• **ACTIVITY**:
Would you return the entries exactly, with every line intact?

(SUPPLIED RECORDS Opens)

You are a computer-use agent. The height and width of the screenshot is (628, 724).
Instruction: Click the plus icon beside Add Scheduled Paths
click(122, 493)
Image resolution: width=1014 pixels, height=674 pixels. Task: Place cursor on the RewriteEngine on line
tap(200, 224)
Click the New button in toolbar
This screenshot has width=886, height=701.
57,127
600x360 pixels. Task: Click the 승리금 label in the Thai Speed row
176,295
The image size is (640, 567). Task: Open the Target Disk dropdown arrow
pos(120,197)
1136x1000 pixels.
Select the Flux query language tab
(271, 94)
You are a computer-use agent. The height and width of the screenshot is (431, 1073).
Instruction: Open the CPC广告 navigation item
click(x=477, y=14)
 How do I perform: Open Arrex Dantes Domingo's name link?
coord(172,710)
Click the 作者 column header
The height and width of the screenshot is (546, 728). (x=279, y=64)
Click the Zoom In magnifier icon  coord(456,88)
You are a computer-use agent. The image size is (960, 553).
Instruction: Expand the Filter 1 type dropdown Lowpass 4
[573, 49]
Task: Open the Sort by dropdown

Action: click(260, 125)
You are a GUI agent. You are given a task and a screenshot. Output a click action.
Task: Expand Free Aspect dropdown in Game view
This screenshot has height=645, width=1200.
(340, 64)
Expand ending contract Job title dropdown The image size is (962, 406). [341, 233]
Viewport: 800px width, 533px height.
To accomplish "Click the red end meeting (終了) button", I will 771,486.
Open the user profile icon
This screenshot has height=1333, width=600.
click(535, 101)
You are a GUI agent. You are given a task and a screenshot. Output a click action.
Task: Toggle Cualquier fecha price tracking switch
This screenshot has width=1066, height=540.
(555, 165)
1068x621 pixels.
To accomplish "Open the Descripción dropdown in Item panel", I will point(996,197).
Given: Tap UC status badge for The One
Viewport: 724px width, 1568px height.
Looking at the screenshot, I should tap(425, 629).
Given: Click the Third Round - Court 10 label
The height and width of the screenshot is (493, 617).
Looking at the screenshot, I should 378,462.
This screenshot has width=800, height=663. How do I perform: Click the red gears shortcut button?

(SUPPLIED RECORDS Closes)

• **FINAL ANSWER**:
You are a computer-use agent. The height and width of the screenshot is (628, 724).
Instruction: Click the plus icon beside Add Scheduled Paths
click(122, 493)
Image resolution: width=1014 pixels, height=674 pixels. Task: Place cursor on the RewriteEngine on line
tap(200, 224)
Click the New button in toolbar
This screenshot has width=886, height=701.
57,127
600x360 pixels. Task: Click the 승리금 label in the Thai Speed row
176,295
The image size is (640, 567). Task: Open the Target Disk dropdown arrow
pos(120,197)
1136x1000 pixels.
Select the Flux query language tab
(271, 94)
You are a computer-use agent. The height and width of the screenshot is (431, 1073).
Instruction: Open the CPC广告 navigation item
click(x=477, y=14)
 How do I perform: Open Arrex Dantes Domingo's name link?
coord(172,710)
Click the 作者 column header
The height and width of the screenshot is (546, 728). (x=279, y=64)
Click the Zoom In magnifier icon  coord(456,88)
You are a computer-use agent. The image size is (960, 553).
Instruction: Expand the Filter 1 type dropdown Lowpass 4
[573, 49]
Task: Open the Sort by dropdown

Action: click(260, 125)
You are a GUI agent. You are given a task and a screenshot. Output a click action.
Task: Expand Free Aspect dropdown in Game view
This screenshot has height=645, width=1200.
(340, 64)
Expand ending contract Job title dropdown The image size is (962, 406). [341, 233]
Viewport: 800px width, 533px height.
To accomplish "Click the red end meeting (終了) button", I will 771,486.
Open the user profile icon
This screenshot has height=1333, width=600.
click(535, 101)
You are a GUI agent. You are given a task and a screenshot. Output a click action.
Task: Toggle Cualquier fecha price tracking switch
This screenshot has width=1066, height=540.
(555, 165)
1068x621 pixels.
To accomplish "Open the Descripción dropdown in Item panel", I will point(996,197).
Given: Tap UC status badge for The One
Viewport: 724px width, 1568px height.
Looking at the screenshot, I should tap(425, 629).
Given: Click the Third Round - Court 10 label
The height and width of the screenshot is (493, 617).
Looking at the screenshot, I should 378,462.
This screenshot has width=800, height=663. How do I perform: Click the red gears shortcut button?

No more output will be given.